# 14D Greece Cyclades Trip, seeking advice



## TSOJOURNER (Dec 16, 1999)

We have a GibSea51 chartered from Poseidon Charters for late June, early July for 14 days. We are experienced Caribbean sailers but not familiar with sailing the Cyclades so we have secured a skipper. I am looking for any feedback on Poseiden Charters and the boat. I would like advice on local customs, must see locations and possible 14 day itineraries. We have never used the services of a skipper before, any tips? We have read the books but always like first hand info.


----------



## TSOJOURNER (Dec 16, 1999)

Never heard of Poseidon charters, but then there are so many greek brokers over here,its difficult to keep track of who is who.
The boat however is exspectional. More than likely it is the ''Free Spirit''. There are not that many gibsea51 in Alimos marina. First things she is big and a real brute of a sailing yacht. She is a sloop with in mast main furling and same up front. This is alot of yacht to handle. 2 nice layed out cockpits, one for guests and then an aft one where the action happens, winches mainsheet etc and wheel, nice arrangement keeping guests and crew appart as you sail this yacht. 
This is not a new yacht, they where bulit in the late 80''s early 90''s, so she is most likely 12+ years old. If you are doing this bareboat + Captain, youare responsible for the whole show so really check this yacht out.DO NOT RELY ON THE CAPTAIN TO DO THIS.

A few words on Greek Bare boat captains.
1.Make sure he has a valid license and it is with him on the yacht.
2.A valid VHF License operators is also required, not the ships license,his license use the VHF..they will try and tell you this is not so but it is a new requirement this year!
3.A first aid certifcate would also be nice, but not a current requirement.
There is alot of information on this board about greek bareboat captains, unfortunately not alot of it is glowing. If to be rated on a scale of 1-10 most hit around the 5-6 mark with a few good ones making 8, but those guys are being used by the best yachts and will not do free lance bareboat.
You will be expected to pay for the captains food, drink and over all expenses. He will except a tip at the end 10% of the charter fee is normal. Personnally I find this high when they are being paid well above the current charter Captain rate . The Captain is really your key to a good trip if he is worth his money you will have a good trip, if he assumes a taxi driver attitude then you will have problems.

2 weeks on a Gibsea51 there is no reason that you could not do a big circumnavigation of the Cyclades. This boat is not scared of big winds or big seas, in fact she needs 20-25knts to start showing her heels, Look for baot speeds in the 8-9 upwind and off wind well low teens is doing good. So you can cover the miles in a quick time.

#### [EXERCISES TO COMPLETE]
A: In the Cyclades charter thread, update the passage starting with "2.A valid VHF" and going on through "requirement this year!" so that "new requirement" becomes "legal requirement".
B: Put this sentence from the Cyclades charter thread into Spanish: "We have read the books but always like first hand info."
C: According to the Cyclades charter thread, what tip is normal to give the captain at the end?

#### [RECORDS SUPPLIED]
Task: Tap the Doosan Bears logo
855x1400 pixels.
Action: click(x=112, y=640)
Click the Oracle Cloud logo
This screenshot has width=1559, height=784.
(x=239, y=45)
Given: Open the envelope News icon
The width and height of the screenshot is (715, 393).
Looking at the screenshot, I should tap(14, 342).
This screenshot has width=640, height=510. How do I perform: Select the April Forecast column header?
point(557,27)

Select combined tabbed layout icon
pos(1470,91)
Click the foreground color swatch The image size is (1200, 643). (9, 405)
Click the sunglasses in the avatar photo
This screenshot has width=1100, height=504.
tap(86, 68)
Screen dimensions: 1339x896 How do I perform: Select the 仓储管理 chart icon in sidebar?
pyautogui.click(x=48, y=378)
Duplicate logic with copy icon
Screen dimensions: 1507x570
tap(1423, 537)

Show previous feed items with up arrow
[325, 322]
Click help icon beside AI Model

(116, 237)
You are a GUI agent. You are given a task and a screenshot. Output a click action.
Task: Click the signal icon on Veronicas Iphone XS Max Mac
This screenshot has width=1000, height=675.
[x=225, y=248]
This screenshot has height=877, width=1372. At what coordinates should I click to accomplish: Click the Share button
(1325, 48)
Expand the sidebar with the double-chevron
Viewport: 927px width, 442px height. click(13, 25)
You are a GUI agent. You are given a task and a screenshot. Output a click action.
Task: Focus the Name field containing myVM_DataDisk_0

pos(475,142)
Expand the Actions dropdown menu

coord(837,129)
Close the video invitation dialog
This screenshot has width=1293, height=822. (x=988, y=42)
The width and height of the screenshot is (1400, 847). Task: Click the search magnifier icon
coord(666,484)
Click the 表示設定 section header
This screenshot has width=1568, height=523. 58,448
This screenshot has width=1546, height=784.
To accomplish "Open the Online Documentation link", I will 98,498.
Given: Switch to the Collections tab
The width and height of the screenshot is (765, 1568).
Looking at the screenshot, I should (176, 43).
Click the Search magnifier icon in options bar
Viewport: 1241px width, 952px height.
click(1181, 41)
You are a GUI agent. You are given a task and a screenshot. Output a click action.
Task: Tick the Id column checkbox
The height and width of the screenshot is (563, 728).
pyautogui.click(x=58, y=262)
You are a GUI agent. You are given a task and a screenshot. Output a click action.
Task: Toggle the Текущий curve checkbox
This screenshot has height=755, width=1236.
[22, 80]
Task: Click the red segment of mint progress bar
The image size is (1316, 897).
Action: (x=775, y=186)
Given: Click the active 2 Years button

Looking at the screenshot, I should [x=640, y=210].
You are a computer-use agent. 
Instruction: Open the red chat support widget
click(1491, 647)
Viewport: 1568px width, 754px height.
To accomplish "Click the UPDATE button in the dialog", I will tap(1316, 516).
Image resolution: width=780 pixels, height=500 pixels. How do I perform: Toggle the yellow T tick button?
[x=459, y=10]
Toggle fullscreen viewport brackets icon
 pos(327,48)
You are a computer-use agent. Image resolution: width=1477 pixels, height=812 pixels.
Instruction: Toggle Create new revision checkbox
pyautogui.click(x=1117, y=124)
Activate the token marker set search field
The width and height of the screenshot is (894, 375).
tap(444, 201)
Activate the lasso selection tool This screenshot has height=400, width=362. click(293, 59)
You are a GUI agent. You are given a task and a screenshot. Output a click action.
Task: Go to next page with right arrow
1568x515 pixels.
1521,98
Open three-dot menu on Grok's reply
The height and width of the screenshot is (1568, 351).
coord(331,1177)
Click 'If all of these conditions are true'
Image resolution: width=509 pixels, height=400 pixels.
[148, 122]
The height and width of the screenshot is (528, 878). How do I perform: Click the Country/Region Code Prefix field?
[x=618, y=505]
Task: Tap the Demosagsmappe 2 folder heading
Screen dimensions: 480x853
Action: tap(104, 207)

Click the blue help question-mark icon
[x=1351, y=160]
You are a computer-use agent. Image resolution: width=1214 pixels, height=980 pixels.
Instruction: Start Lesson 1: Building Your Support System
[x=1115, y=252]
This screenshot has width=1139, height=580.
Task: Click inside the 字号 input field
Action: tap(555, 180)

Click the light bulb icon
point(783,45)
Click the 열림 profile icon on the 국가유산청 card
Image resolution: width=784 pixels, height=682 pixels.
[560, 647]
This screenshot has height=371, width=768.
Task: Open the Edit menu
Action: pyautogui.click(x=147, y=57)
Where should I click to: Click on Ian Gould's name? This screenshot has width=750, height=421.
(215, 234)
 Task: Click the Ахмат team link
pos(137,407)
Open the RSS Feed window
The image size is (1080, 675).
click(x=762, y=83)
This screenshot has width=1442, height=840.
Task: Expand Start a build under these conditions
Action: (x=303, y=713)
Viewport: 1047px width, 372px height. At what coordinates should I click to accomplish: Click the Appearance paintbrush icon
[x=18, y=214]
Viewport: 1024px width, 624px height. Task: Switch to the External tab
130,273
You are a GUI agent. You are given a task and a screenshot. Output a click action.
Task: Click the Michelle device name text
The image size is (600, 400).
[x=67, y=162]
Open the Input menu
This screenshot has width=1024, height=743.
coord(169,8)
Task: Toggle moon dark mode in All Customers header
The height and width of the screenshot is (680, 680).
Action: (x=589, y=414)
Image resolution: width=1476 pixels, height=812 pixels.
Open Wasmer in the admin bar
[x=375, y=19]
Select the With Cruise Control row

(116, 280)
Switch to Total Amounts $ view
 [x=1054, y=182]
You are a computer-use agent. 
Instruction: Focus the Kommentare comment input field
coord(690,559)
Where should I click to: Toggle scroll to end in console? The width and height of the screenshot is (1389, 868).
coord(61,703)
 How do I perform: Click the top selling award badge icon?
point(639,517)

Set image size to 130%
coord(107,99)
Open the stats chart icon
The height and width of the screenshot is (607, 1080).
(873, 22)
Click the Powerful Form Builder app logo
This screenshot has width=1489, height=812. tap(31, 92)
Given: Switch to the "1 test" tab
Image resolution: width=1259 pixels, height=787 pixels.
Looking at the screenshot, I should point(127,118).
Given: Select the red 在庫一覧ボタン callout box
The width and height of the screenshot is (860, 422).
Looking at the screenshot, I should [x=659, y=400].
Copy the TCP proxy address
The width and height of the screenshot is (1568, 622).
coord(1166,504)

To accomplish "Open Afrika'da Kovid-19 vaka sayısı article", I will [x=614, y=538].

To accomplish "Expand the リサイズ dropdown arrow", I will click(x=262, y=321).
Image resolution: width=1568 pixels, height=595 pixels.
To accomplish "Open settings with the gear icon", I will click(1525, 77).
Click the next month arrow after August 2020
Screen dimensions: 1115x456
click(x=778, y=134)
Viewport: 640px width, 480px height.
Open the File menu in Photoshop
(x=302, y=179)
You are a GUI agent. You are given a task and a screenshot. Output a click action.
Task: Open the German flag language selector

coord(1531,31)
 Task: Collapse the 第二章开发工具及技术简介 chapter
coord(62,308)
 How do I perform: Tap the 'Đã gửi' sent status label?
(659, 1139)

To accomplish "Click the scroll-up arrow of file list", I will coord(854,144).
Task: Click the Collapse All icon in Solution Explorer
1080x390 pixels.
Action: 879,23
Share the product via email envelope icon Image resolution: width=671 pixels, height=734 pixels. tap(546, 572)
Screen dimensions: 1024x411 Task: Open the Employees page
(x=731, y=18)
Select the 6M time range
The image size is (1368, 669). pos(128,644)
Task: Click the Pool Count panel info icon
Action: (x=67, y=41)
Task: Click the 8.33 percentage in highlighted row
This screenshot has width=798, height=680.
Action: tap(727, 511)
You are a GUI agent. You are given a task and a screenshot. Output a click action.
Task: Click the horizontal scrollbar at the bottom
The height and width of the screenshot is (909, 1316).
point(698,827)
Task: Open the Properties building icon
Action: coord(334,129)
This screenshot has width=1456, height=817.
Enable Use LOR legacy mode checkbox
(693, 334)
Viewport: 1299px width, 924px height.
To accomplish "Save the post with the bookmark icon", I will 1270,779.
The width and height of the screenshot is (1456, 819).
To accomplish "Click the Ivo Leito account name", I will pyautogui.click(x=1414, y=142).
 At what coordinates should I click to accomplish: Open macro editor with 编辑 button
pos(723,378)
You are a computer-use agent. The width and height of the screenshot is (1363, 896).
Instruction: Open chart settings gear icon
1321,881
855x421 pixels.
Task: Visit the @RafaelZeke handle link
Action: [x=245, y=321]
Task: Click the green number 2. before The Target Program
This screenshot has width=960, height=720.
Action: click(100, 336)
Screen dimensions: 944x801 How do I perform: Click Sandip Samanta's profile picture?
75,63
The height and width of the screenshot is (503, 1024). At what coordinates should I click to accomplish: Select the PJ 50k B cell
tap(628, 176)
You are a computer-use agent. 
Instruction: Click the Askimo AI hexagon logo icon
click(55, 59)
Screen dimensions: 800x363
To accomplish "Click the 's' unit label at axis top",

#### [EXPECTED RESULTS]
A:
2.A valid VHF License operators is also required, not the ships license,his license use the VHF..they will try and tell you this is not so but it is a legal requirement this year!

B: Hemos leído los libros, pero siempre nos gusta la información de primera mano.

C: 10% of the charter fee.